Même il avait des malades, et ce qui faisait endiabler les Purgon de son temps, c’est qu’il les traitait par les distractions et le rire, et qu’il les guérissait, paraît-il.
Avec privilége royal, il avait fondé un bureau de rencontre, sorte d’office de publicité, comptoir des vingt-cinq mille adresses du temps, où chaque jour se pressait une foule de gens en quête de renseignements. Nombre d’oisifs s’y donnaient rendez-vous; les nouvellistes en titre, coureurs de cancans, ne tardèrent pas à y venir aussi. On y causait. Tous les bruits de la ville et de la cour y avaient leur écho.
Renaudot eut l’idée d’utiliser tous ces gens. Il n’avait qu’à écouter pour être l’homme le mieux informé de Paris; il écouta. Puis, il nota tout ce qu’il avait entendu, le rédigea, le fit recopier, et c’est ainsi qu’il distribuait à ses malades des nouvelles à la main qui chaque jour les renseignaient au plus juste.
Les Nouvelles bientôt firent fureur. C’était à qui serait malade pour obtenir la faveur d’un exemplaire. Renaudot ne savait ou donner de la lancette; quant à ses copistes, ils ne pouvaient suffire.
Il demanda l’autorisation d’imprimer ses nouvelles, l’obtint, et le 30 mai 1631, le premier de nos journaux paraissait sous le titre de Gazette, nom emprunté à l’italien, de gazza, pie, oiseau bavard.
Le succès de Renaudot fut immense; il eut bientôt une nuée d’ennemis acharnés; mais il avait bec et ongles, et une plume, et une presse, et la protection du roi. Il se moquait des envieux.
Son exemple cependant ne fut pas suivi. Louis XIII se doutait-il du tintouin que donnerait la presse à ses successeurs? Il n’y eut pas de prime d’encouragement pour les journalistes, et dix-neuf ans le médecin régna seul.
En 1650 seulement se fonda un autre journal, en vers celui-ci, la Gazette burlesque de Loret, le plus insipide de tous ceux qui jamais ont tenu une plume, courtisan achevé, d’ailleurs, et chroniqueur utile aujourd’hui.

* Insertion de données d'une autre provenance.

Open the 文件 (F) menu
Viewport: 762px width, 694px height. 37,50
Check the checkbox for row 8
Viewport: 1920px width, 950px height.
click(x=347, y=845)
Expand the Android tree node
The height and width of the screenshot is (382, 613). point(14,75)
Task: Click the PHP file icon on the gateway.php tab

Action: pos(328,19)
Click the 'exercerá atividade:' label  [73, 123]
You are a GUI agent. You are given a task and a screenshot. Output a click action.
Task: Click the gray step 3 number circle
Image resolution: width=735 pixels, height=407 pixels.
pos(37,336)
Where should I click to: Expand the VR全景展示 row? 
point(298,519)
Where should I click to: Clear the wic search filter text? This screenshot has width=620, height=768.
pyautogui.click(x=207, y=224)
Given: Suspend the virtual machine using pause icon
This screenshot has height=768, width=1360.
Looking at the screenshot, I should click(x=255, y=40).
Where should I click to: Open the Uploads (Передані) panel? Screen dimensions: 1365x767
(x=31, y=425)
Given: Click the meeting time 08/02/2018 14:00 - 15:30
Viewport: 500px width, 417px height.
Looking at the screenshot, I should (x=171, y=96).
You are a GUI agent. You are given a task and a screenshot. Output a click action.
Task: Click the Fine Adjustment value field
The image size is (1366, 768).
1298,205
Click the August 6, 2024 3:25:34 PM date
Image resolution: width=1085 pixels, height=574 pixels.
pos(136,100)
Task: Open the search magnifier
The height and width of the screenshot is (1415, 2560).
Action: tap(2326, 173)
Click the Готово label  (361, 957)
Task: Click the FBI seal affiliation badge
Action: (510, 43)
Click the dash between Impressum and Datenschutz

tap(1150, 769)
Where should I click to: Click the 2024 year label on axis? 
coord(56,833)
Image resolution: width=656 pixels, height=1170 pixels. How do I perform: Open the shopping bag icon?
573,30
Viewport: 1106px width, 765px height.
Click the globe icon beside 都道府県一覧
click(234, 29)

En 1672 seulement parut le Mercure galant, fondé sur un plan excellent par Doneau de Vizé, et qui, jusqu’à la Restauration, resta le premier de tous les recueils périodiques.
Mais là n’était pas le petit journal.
Il existait, mais mystérieusement. Il paraissait manuscrit, ou «imprimé à la campagne.» Le petit journal était alors la «nouvelle à la main» qui se colportait jusque sous le manteau de marbre des cheminées de Versailles. Plus d’un bon mot, plus d’une verte épigramme fit froncer le royal sourcil du monarque-soleil, du divin Deodatus.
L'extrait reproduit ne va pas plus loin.